Supplied passage:
____

January 27, 2011

EDITOR: Will Erekat decide what his position is about the Palestine Papers?

On Tuesday, Erekat and Abbas called the Palestine Papers ‘a pack of lies’. Today they seem to admit it was them who were lying. Like their friends, the Israeli government, they first shout ‘a pack of lies’, then admit unwillingly they lied themselves. Today Erekat was singing another tune altogether, in his guardian piece, below. Today he had this to say about the papers:

“What should be taken from these documents is that Palestinian negotiators have consistently come to the table in complete seriousness and in good faith, and that we have only been met by rejection on the other end,” he writes. “Conventional wisdom, supported by the press, has allowed Israel to promote the idea that it has always lacked a partner. If it has not been before, it should now be painfully obvious that the very opposite is true. It is Palestinians who have lacked, and who continue to lack, a serious partner for peace.”

So, Mr. Erekat, please tell the confused readers: If the papers are a pack of lies, how are we supposed to learn all this from them? They are the ones, who, like their partners the Israelis, have told a pack of lies. What can be easily learnt from the papers, is that Erekat, Abbas and their many henchmen have lied to their own people for decades.

The Palestine Papers Part 4

Palestinian negotiator rejects claims of back door deals with Israel: The Guardian

PLO chief negotiator Saeb Erekat says leaked documents show how passionately Palestinians want peace
Saeb Erekat says the leaked papers show how far Palestinians are willing to go to reach a settlement. Photograph: Ammar Awad/Reuters
The PLO’s chief negotiator, Saeb Erekat, has described the leak of confidential memos documenting a decade of Middle East peace talks as a “slander campaign” and insisted that no single concession will be agreed without a comprehensive agreement with Israel, whose colonisation of Palestinian land is the “only constant”.

____

Data provided:
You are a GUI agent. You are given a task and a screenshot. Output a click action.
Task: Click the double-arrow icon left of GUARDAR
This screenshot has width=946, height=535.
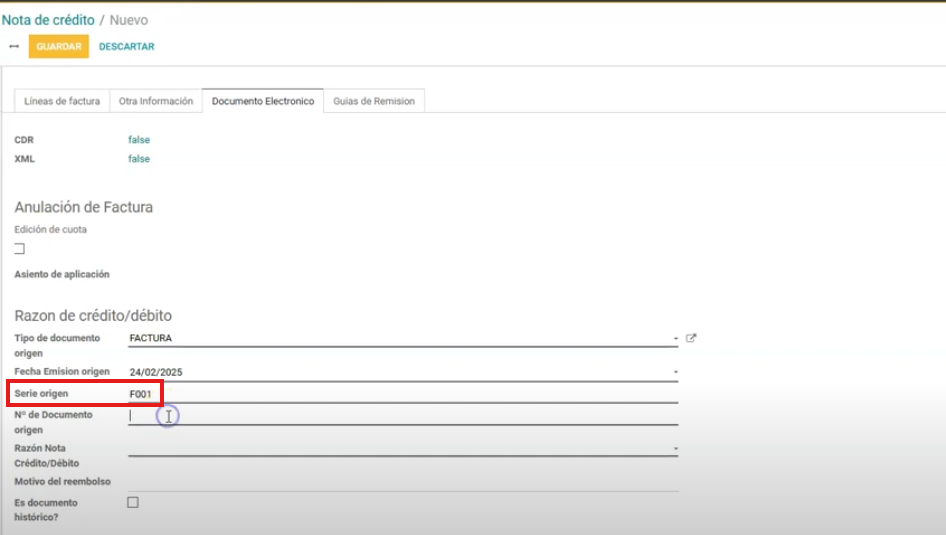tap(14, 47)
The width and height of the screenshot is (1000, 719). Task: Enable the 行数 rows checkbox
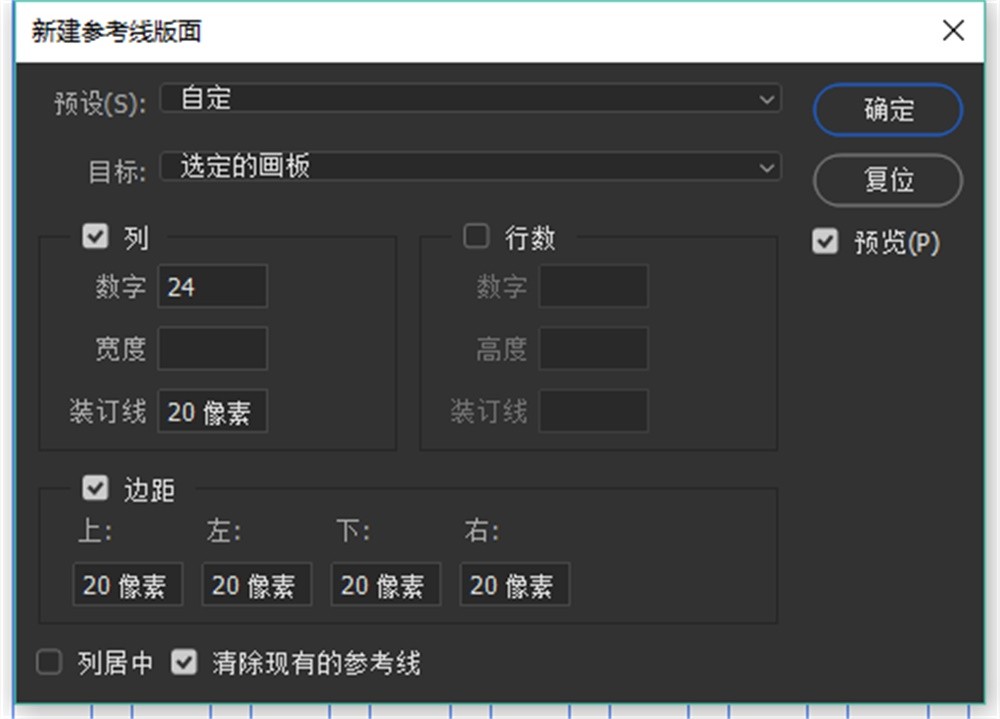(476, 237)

____

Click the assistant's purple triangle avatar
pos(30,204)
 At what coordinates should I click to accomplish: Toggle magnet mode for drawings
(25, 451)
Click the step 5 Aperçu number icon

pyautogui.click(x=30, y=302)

____

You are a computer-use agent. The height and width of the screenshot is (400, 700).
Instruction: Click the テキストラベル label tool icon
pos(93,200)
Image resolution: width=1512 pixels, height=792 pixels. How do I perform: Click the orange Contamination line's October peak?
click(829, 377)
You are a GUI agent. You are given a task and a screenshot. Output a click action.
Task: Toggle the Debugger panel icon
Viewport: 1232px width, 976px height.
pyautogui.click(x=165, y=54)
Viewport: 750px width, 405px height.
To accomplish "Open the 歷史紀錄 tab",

____

What to work on:
In the editorial on the Palestine Papers, take the part that opens with the words containing "So, Mr. Erekat, please" and closes with "people for decades.", and write it out again, substituting "associates" for "henchmen".

Correct response:
So, Mr. Erekat, please tell the confused readers: If the papers are a pack of lies, how are we supposed to learn all this from them? They are the ones, who, like their partners the Israelis, have told a pack of lies. What can be easily learnt from the papers, is that Erekat, Abbas and their many associates have lied to their own people for decades.